For smaller farms near people's houses, some farmers were forced to suspend or shut down their operations because of the reports to local officials of the foul smell. In this situation, pre-treat the feed with some enzymes or microbes (Lactobacillus or Trichoderma). The fermentation process can help get rid of the heavy smell while still retaining the nutrients in the food.

Also, try not to add too much water. This may drive away the oxygen & creates an anaerobic environment that causes the bad smell. After some fermenting, the food will now smell very light with a mild level of sourness that's bearable. This is easier to handle for the owners, the staff working there, the visitors to the farm & the animals living near by.

The advantage of these foods is that they boost up the larvae growth pretty fat & fast. From experience, these meat-fed guys are usually pretty badass. They are stronger & produce more eggs than the ones that are fed with plants mostly.

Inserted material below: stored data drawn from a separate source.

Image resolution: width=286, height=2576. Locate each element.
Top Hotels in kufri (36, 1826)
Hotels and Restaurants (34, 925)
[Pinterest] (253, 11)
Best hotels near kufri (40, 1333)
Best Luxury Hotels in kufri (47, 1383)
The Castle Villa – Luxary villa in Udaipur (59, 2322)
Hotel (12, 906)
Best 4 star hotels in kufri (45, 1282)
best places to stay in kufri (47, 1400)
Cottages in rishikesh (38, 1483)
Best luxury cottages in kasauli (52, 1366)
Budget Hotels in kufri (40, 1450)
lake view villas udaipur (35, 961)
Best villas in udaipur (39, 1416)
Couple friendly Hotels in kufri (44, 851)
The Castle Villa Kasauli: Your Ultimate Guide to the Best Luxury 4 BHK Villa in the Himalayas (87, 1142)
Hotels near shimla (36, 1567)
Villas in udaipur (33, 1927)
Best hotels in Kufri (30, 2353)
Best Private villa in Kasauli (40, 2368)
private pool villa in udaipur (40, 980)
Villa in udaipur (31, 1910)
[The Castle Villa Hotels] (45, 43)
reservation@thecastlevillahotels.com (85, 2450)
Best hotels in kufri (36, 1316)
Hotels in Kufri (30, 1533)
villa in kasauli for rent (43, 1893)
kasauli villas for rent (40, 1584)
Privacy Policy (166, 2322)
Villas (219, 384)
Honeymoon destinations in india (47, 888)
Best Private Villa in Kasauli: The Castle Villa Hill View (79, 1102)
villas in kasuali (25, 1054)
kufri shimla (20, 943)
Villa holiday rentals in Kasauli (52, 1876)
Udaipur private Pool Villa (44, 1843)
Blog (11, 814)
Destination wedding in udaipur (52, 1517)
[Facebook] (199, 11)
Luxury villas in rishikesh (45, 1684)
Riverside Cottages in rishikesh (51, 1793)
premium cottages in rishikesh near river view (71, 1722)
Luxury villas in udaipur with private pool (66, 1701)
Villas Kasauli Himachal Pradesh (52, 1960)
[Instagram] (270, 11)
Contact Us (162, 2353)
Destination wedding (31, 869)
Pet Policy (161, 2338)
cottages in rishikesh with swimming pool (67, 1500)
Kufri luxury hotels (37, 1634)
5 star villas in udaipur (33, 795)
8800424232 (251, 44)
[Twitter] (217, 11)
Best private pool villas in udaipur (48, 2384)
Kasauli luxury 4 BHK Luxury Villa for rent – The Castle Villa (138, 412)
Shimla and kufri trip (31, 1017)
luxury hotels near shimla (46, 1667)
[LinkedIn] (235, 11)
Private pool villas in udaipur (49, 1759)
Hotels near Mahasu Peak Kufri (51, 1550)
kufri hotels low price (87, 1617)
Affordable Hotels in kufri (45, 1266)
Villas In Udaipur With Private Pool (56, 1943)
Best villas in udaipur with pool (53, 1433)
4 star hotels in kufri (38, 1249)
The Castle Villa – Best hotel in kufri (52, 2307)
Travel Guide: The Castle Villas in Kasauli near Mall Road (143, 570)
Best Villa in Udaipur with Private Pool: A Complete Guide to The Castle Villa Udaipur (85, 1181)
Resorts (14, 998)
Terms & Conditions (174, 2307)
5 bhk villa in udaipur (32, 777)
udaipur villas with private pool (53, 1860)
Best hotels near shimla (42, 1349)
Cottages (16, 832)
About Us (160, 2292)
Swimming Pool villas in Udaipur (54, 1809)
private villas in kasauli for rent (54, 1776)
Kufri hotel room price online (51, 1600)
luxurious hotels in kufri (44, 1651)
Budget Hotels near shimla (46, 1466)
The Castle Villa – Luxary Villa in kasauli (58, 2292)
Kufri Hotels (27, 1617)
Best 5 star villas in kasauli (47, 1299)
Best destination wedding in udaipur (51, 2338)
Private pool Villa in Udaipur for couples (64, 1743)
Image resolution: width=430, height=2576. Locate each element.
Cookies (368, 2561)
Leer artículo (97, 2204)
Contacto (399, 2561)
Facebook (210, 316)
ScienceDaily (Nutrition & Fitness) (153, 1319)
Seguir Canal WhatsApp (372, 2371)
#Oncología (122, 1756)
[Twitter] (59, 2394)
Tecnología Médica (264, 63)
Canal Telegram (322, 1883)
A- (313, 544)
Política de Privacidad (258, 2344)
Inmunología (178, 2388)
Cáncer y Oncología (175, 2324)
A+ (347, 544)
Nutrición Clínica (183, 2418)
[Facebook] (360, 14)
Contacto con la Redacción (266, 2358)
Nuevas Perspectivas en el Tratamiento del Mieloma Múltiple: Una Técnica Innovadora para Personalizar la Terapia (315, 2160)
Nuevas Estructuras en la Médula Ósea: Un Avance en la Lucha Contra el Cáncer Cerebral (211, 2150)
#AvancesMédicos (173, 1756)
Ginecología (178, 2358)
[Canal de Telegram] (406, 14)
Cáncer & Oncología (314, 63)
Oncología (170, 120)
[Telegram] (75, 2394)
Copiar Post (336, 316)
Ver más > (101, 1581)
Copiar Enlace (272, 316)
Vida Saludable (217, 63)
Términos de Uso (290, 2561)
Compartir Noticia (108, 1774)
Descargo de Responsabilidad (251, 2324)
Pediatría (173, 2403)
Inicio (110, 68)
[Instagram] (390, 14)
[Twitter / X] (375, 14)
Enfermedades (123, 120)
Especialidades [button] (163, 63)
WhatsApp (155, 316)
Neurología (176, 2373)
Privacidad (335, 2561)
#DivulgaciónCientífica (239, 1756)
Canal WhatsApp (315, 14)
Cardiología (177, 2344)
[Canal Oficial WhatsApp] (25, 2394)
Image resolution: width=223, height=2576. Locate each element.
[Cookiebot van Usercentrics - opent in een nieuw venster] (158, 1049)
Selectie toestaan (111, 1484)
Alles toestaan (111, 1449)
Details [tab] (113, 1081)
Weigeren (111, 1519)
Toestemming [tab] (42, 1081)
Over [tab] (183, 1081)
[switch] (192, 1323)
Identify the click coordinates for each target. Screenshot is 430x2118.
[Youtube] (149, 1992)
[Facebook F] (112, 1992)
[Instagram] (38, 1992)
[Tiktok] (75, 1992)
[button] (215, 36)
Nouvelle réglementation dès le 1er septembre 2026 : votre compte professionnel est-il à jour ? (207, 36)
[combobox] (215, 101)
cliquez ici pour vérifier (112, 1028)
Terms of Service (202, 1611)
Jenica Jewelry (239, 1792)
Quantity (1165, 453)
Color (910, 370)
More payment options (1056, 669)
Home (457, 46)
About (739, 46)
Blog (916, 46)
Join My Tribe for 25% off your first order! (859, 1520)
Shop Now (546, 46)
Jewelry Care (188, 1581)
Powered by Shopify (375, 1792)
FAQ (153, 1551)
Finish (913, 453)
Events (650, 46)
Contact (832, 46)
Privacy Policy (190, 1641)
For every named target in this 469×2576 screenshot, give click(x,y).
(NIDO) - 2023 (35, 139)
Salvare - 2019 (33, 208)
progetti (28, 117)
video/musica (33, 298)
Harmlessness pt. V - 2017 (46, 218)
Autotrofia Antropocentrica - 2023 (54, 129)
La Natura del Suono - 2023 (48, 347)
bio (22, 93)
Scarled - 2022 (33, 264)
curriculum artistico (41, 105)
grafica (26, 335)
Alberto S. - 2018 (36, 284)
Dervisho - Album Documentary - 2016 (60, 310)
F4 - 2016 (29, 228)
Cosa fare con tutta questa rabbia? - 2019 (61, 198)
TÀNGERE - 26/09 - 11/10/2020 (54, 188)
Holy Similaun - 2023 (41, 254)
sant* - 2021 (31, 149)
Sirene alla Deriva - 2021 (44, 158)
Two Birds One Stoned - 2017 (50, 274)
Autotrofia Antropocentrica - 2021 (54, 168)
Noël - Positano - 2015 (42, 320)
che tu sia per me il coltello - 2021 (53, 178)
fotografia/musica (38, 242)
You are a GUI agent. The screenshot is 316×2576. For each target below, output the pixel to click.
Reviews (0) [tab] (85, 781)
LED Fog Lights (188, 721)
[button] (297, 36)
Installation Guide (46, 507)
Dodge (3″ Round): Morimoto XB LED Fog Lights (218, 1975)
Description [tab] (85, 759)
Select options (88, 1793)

If you can't find fresh food sources, some people use processed food like:

  • Chicken feed
  • Biscuits/crackers
  • Shrimp feed

Overall, the key to choosing what the larvae eat is if you throw the food into the ground for 5000 years and it decays, then it's okay for the larvae to eat. If it's in the ground for 1 million year but still doesn't break down, then it's a no-no. Hope this brief post has given you some ideas for feeding your larvae. Good luck getting your black soldier fly colony started.